The report cannot be underestimated. It's the work of a team of experts commissioned for a United Nations Conference on Happiness, under the auspices of the UN General Assembly. Columbia University's Earth Institute prepared the report, edited by none other than its director, Jeffrey Sachs, and two happiness experts, Richard Layard of the London School of Economics and John Helliwell of the University of British Columbia. It was published in the first week of last month.
The rankings have been done on a scale of 0-to-10, based on what is called "life evaluation score." The happiest four countries in the world are Denmark, Norway, Finland and the Netherlands with an average score of 7.6. The other extreme of the spectrum has the most miserable four: Benin, Central African Republic, Togo and the Sierra Leone with an average life evaluation score of 3.4. Pakistan scored above 5, India barely touched 5 and Bangladesh fell short at around 4.8.
Bangladesh's percentile ranking in happiness is roughly 67 amongst 156 countries. That puts the country in the dilemma of someone waiting in a long queue; he cannot decide whether he should worry about how many people are ahead of him or find satisfaction in how many people are behind him. Roughly 67% countries are happier than Bangladesh, 33% being more wretched.
Now what goes into the "life evaluation score?" It's a measurement that includes such factors as health, family and job security as well as political freedom and government corruption. This time measurement used a different approach. Instead of treating happiness as a correlation between personal contentment and income, the economists focused on other factors.
John Helliwell, a co-editor of the report, listed those other factors as "family and friends, good health, material sufficiency, freedom, and the pleasure of living in a justifiably trusting community and nation." The ranking tells us that we have performed poorly on those counts compared to even countries which are virtually living in a state of war. It's not that the report could be wrong, but somewhere it fails to make the logical connection.
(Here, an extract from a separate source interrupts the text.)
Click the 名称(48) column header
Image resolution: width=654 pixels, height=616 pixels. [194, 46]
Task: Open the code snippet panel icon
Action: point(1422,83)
True, Bangladesh has its share of political challenges. It also has social disorders: corruption, crime, poverty, and population burden. Yet an earlier World Happiness Survey conducted in 2005 by Richard Layard of London School of Economics, who is also one of the editors of the 2012 happiness report, found that Bangladesh was the happiest nation in the world, when the United States ranked 46th and the UK 32nd. The survey was published as a book by the Penguin Press. Back then India was the 5th happiest nation, while the people in most rich countries including Austria, Netherlands, Switzerland, Canada, Japan and others proved much unhappier than their poorer counterparts in countries like Armenia and the Dominican Republic.
Why did Bangladesh top the list back then? The survey showed that people in this country, one of the poorest in the world, derived far more happiness from their small incomes than people in more affluent countries did from their relatively large bank balances. That survey, if you ask me, made more sense, because happiness is rooted more in wanting what you have than having what you want. You can buy a bed with money, as the saying goes, but you cannot buy sleep unless you mean to spend your money on sleeping pills.
In the Peanuts gang, a comic series by American cartoonist Charles M Schulz, its characters Lucy, Snoopy, Charlie Brown and others defined happiness as a warm puppy. The Beatles believed happiness was a warm gun. U.S. statesman and thinker Thomas Jefferson ranked happiness third in priority after life and liberty. But English writer G.K. Chesterton thought happiness was like religion; any attempt to explain was going to destroy it.
That's what must have happened between 2005 and 2012. Nations fighting for something are happier than us, because we are happily fighting for nothing.

The writer is Editor, First News and an opinion writer for The Daily Star.